Three data points illustrate the depth of diverging growth patterns in India. First, between 1970 and 2004, the fastest growing states - Andra Pradesh, West Bengal, Karnataka, Gujarat and Maharastra - grew over twice as fast as the slow growing states. The pace of that divergence has been especially dramatic over the last fifteen years. Second, the five richest states receive a disproportionate share of capital, about 55% of total stock, while the five poorest states receive only 15%. Finally, half of the total FDI approvals go to the five most prosperous states. Third, on average, richer states are 50% more effective at reducing poverty than poorer states for each percentage point in growth.
But growth in India is not only geographically concentrated, it is also sectorally concentrated in high skill and service related industries. Since India's growth is so varied across particular sectors and particular states, the variation itself may serve as a natural experiment to examine whether this patchwork pattern of high and low growth can be explained, at least in part, by corresponding changes in the performance of legal institutions.
The project probes key economic sectors investigating connections between the quality of legal performance and economic growth or stasisin India: intellectual property, law enforcement and stock market development, labor, commercial arbitration, land rights, land use and competitiveness, the influence of law and legal institutions on firm-level management, the shifting nature of government-business relations, and infrastructure development.
The program has several dimensions
- A seminar titled Law and Development in India taught by Tom Heller and Erik Jensen (winter quarter 2008) where Indian legal scholars presented early draft papers on a range of topics.
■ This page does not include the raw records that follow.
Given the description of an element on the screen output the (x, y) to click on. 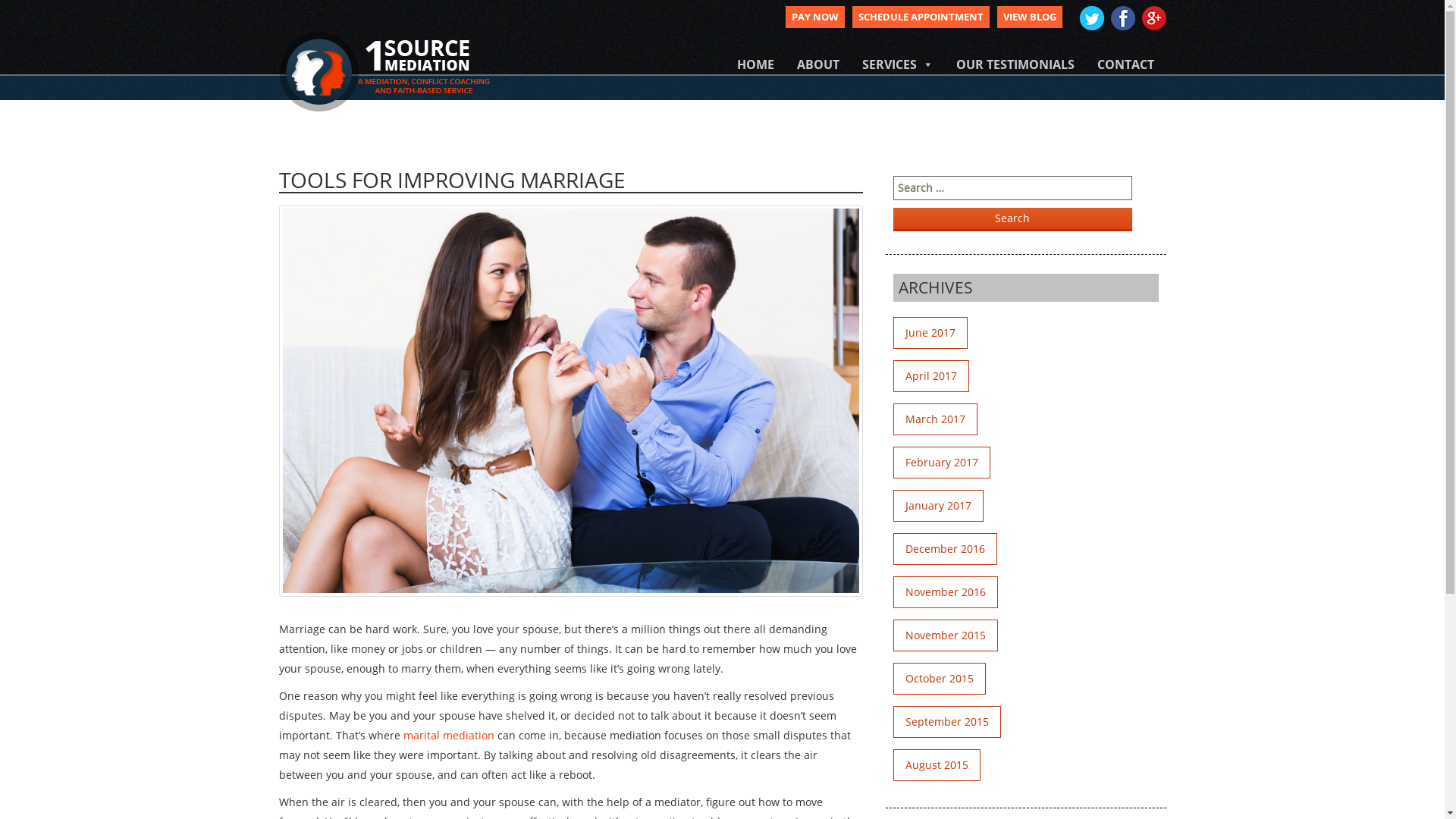
OUR TESTIMONIALS Element type: text (1014, 64)
SCHEDULE APPOINTMENT Element type: text (920, 17)
February 2017 Element type: text (941, 462)
HOME Element type: text (754, 64)
September 2015 Element type: text (947, 721)
PAY NOW Element type: text (814, 17)
October 2015 Element type: text (939, 678)
January 2017 Element type: text (938, 505)
June 2017 Element type: text (930, 332)
marital mediation Element type: text (448, 735)
August 2015 Element type: text (936, 765)
1 Source Mediation Element type: hover (384, 69)
March 2017 Element type: text (935, 419)
Tools For Improving Marriage Element type: hover (570, 400)
November 2015 Element type: text (945, 635)
April 2017 Element type: text (931, 376)
December 2016 Element type: text (945, 548)
CONTACT Element type: text (1125, 64)
Search Element type: text (1012, 219)
November 2016 Element type: text (945, 592)
SERVICES Element type: text (897, 64)
VIEW BLOG Element type: text (1028, 17)
ABOUT Element type: text (817, 64)
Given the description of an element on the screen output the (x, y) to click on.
Eight working papers from this aspect of the project are available for download on the CDDRL website.
- An authors' workshop was held at the Centre for Policy Research in Delhi, India on March 12-13, 2009 to review the draft papers. Authors will undertake one more round of revisions. The working papers are to be included in a volume edited by Heller and Jensen titled Law and Economy in India. The manuscript will be submitted to Oxford University Press for publication in late 2009 or early 2010.
- Future aspects of this program may include another seminar on Law and Development in India (at the Law school, in the Economics Department or the Stanford Graduate School of (Business) and additional papers on the subject.